** Opening Data for this task block **

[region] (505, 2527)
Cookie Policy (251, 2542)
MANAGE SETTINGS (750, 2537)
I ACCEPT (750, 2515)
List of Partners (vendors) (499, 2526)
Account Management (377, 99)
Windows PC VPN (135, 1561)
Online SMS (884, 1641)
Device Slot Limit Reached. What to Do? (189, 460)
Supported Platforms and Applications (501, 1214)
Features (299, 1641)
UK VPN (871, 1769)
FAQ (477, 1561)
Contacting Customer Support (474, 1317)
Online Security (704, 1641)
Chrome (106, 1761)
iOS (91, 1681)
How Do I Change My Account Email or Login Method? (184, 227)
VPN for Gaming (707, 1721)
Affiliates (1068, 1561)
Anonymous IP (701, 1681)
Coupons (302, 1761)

** Closing Data for this task block **

### What you are asked to do:
Copy each line of the data exactly, please.

### Task output:
[region] (505, 2527)
Cookie Policy (251, 2542)
MANAGE SETTINGS (750, 2537)
I ACCEPT (750, 2515)
List of Partners (vendors) (499, 2526)
Account Management (377, 99)
Windows PC VPN (135, 1561)
Online SMS (884, 1641)
Device Slot Limit Reached. What to Do? (189, 460)
Supported Platforms and Applications (501, 1214)
Features (299, 1641)
UK VPN (871, 1769)
FAQ (477, 1561)
Contacting Customer Support (474, 1317)
Online Security (704, 1641)
Chrome (106, 1761)
iOS (91, 1681)
How Do I Change My Account Email or Login Method? (184, 227)
VPN for Gaming (707, 1721)
Affiliates (1068, 1561)
Anonymous IP (701, 1681)
Coupons (302, 1761)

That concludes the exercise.